I think the only logical answer is that it is because we are quickly approaching the tenth year anniversary of the cinematic masterpiece S.W.A.T. starring Colin Farrell and Samuel L. Jackson. That’s right, the movie that challenges Citizen Kane, Casablanca and the Shawshank Redemption for best movie of all-time will reach its tenth year in existence this August.

Clearly these young teenagers are just paying homage to an all-time great with their reckless pranks.

If you haven’t seen S.W.A.T. it’s about a drug king pin who needs to be transfered from one prison to another and publicly states that he will offer $100 million to anyone who can free him from prison. And guess who’s transferring him? That’s right, the S.W.A.T. team led by Samuel L. Jackson and a young, rebellious “Jim Street” played by Colin Farrell. Apart from Farrell and Jackson the film also includes LL Cool J, Michelle Rodriguez (of Fast and Furious fame) and Jeremy Renner who plays a rogue officer trying to get his piece of the $100 million.
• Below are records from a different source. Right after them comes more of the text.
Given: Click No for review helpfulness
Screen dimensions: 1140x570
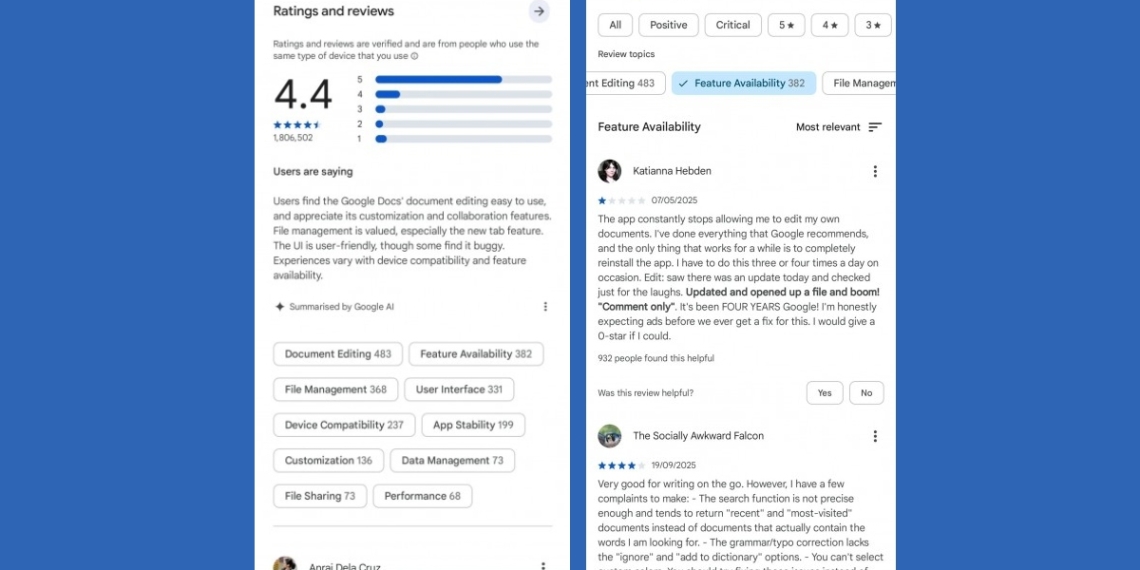Looking at the screenshot, I should pos(866,393).
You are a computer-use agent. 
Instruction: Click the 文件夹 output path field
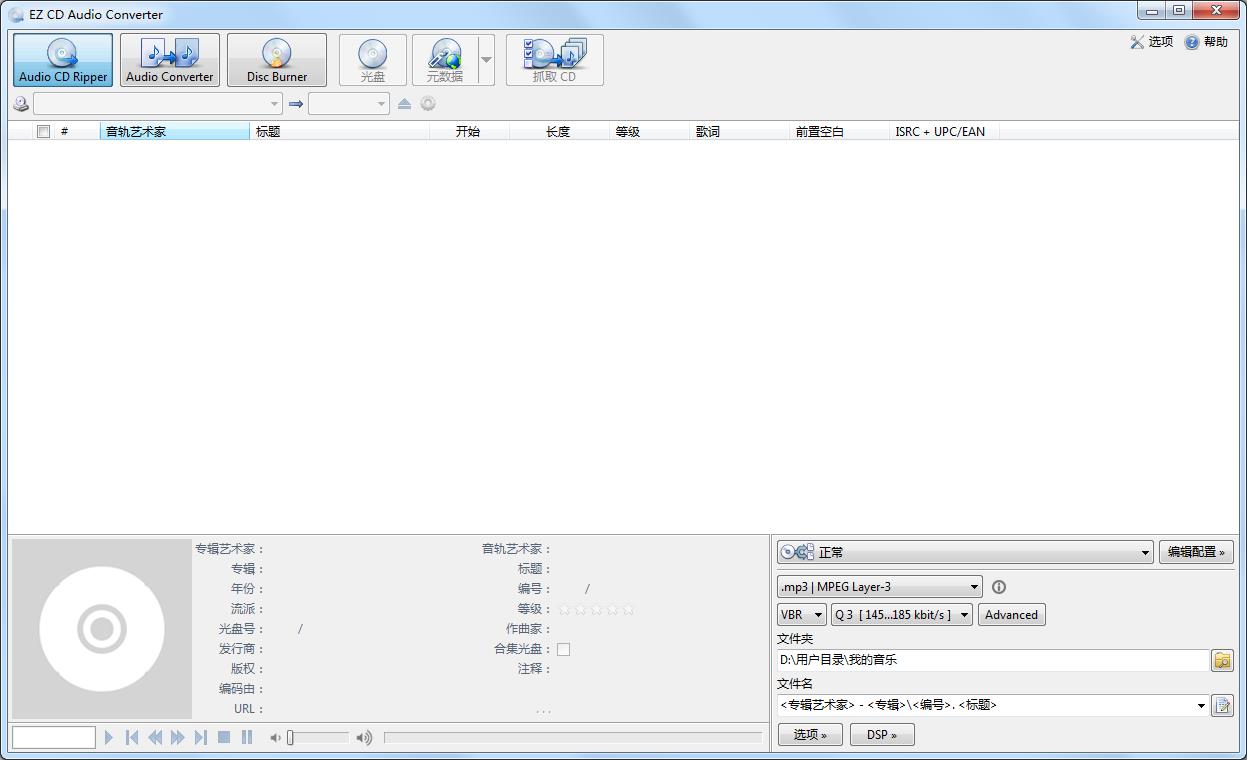click(x=992, y=660)
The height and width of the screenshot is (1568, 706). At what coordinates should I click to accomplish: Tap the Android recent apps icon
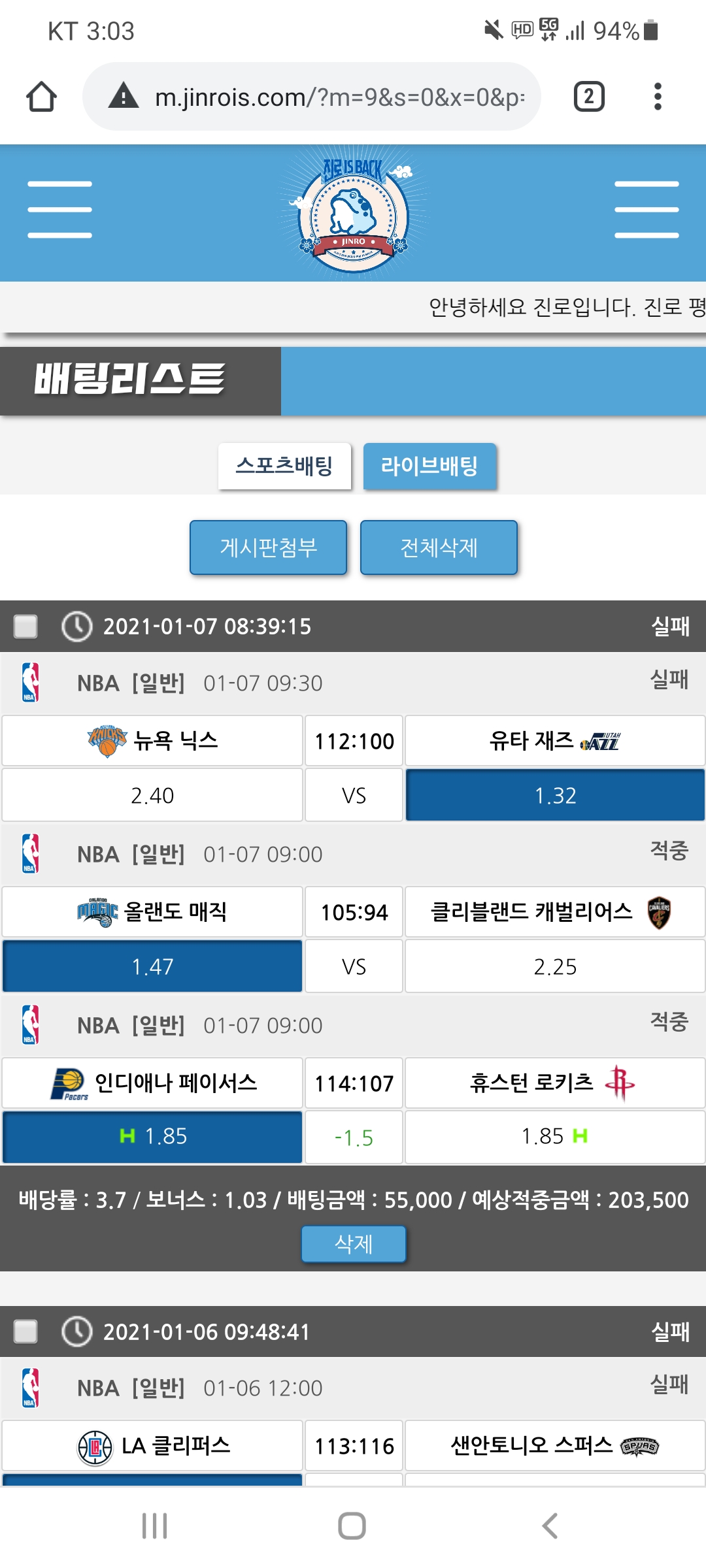click(155, 1526)
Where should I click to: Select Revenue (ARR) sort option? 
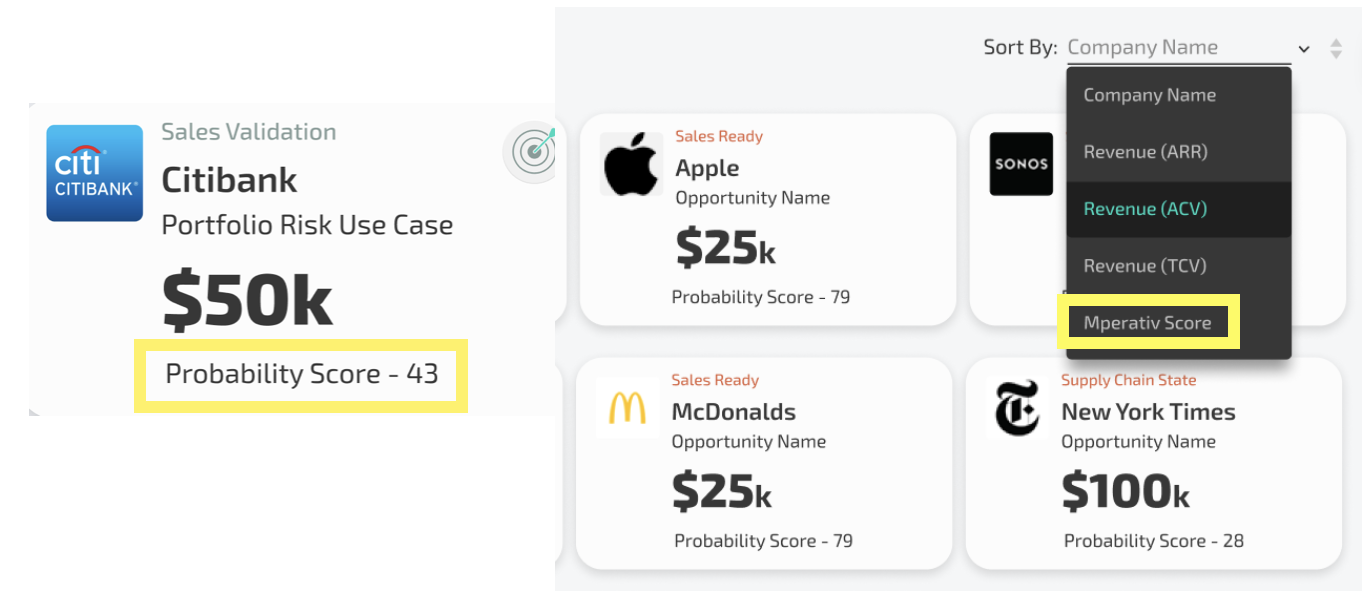(1145, 152)
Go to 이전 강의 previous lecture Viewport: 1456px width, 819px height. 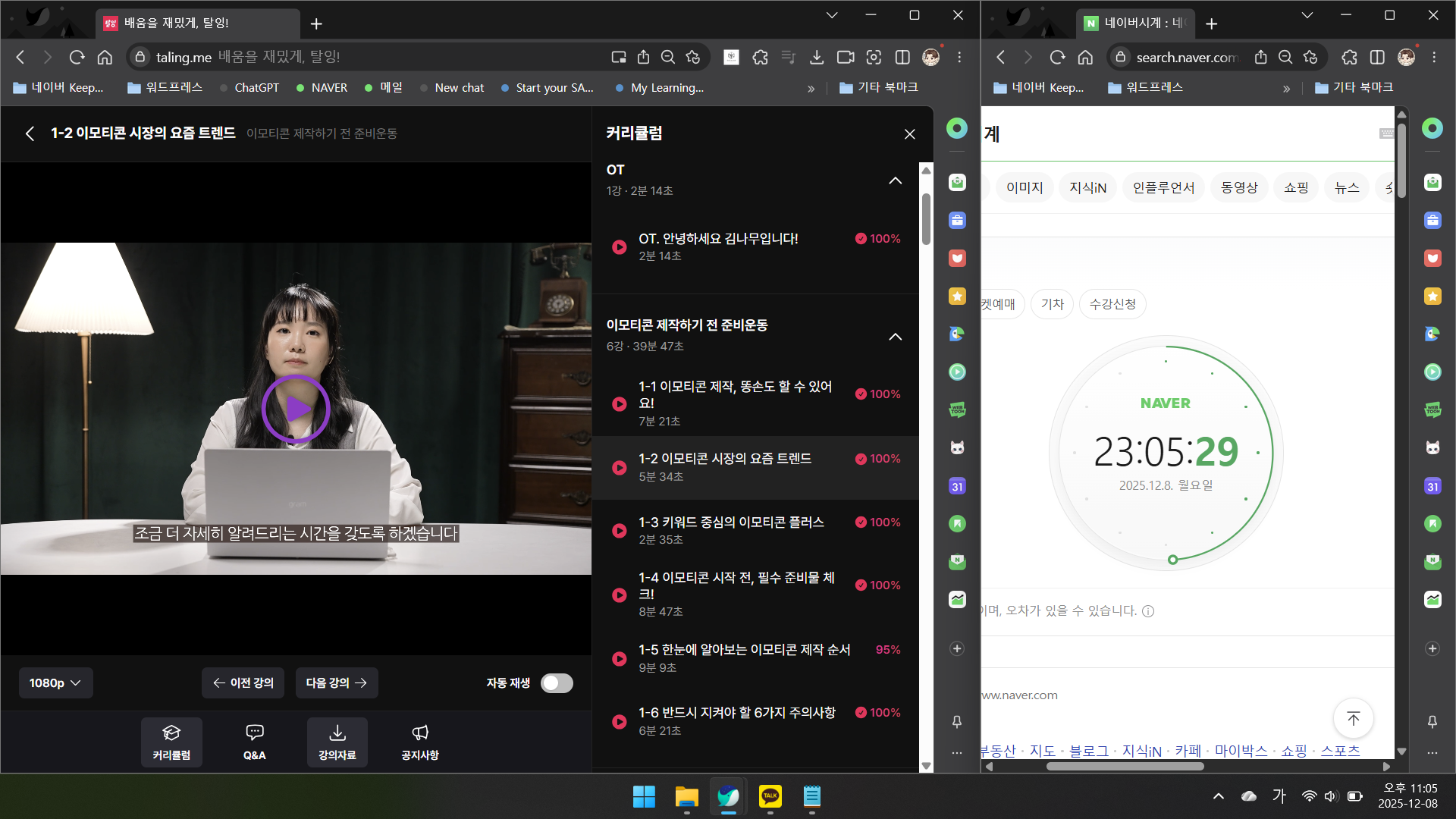[x=243, y=683]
Below is a video with all the cool action sequences from the movie:

(I would say that you no longer need to see the movie, but then you would miss all the witty dialogue from LL Cool J).

Well, with almost a decade having passed since this landmark film was released and the new swatting fad taking Hollywood by storm, I’ve had a premonition…

What about a S.W.A.T. sequel based on the Swatting craze?

Here me out:

So the gang gets back together to solve a national emergency. What’s the big crisis? Well, the celebrity swatting craze is in full effect. Prank calls are being called in at a record level of celebrities doing illegal things in their houses; Ashton Kutcher, Clint Eastwood, Miley Cyrus, Paris Hilton, Kim Kardashian, (I say we add DMX, Taylor Swift and Wiz Khalifa), they are all victims. But here’s the catch: FBI insider intelligence tells us that one of these drug possessing, human trafficking, bomb wielding celebrities is actually guilty of all the crimes he or she has been accused of.

The problem is that with all the false claims made towards the celebrities it’s impossible to tell which celebrity is guilty of all the crimes/is planning an attack on the president (oh yeah, that’s also happening in this movie).

So it’s up to Sargent Hondo (Sam Jackson) and his S.W.A.T. team to take initiative and move in on these pampered celebrities. The guilty party will likely have a ton of hired assassins working for him/her so the team will have to be on their toes. Not to mention that even if DMX isn’t the guilty party you’re crazy if you think trying to break into DMX’s house is even remotely safe.

Can you imagine the pandemonium? We could witness Sam Jackson in a shouting match/interrogation with Clint Eastwood. Or Colin Farrell sneaking off and having an intimate moment with Paris Hilton. Or what about LL Cool J in a rap battle with Wiz Khalifa for no apparent reason? Maybe even Michelle Rodriguez beating the hell out of Ashton Kutcher.

There would be two ways to film this movie. They could cast all the accused celebrities for the movie and they could play themselves. OR they could not tell the celebrities about the movie and just film the home invasion almost like a reality show. I think the legal ramifications of the second idea will most likely make it ultimately impossible, but that doesn’t mean we shouldn’t keep the idea on the back burner during pre-production.

This movie is my from. Hopefully, during this summer’s movie season it will become a reality.